Saved data entries
◆ ◆ ◆ ◆ ◆
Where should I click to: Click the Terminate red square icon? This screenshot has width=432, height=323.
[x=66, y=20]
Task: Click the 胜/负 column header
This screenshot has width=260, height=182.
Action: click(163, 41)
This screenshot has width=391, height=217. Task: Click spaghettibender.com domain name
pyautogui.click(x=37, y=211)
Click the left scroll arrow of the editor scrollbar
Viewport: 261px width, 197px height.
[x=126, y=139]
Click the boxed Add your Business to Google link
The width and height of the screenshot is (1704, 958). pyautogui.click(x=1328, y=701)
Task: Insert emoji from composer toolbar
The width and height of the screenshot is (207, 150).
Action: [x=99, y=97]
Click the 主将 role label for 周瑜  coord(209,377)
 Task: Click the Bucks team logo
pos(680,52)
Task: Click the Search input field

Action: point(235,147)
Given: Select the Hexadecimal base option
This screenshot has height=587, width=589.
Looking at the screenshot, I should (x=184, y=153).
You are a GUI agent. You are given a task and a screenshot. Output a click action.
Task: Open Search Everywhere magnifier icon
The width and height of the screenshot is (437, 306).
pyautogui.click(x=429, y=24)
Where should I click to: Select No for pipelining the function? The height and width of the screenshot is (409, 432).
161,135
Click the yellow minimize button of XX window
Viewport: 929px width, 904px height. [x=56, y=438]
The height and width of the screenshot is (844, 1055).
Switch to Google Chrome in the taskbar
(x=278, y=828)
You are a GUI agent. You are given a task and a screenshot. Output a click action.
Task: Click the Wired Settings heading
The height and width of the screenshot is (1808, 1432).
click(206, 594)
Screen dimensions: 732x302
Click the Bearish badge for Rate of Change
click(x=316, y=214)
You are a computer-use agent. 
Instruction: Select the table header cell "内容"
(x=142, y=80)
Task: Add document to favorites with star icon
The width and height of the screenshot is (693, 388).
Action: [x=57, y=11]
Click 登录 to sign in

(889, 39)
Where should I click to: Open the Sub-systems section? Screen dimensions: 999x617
◆ ◆ ◆ ◆ ◆
▸ Exercise prompt: Copy every line of the entries above in which "Open" occurs.

▸ Answer space:
Task: Open Search Everywhere magnifier icon
Where should I click to: Open the Sub-systems section? Screen dimensions: 999x617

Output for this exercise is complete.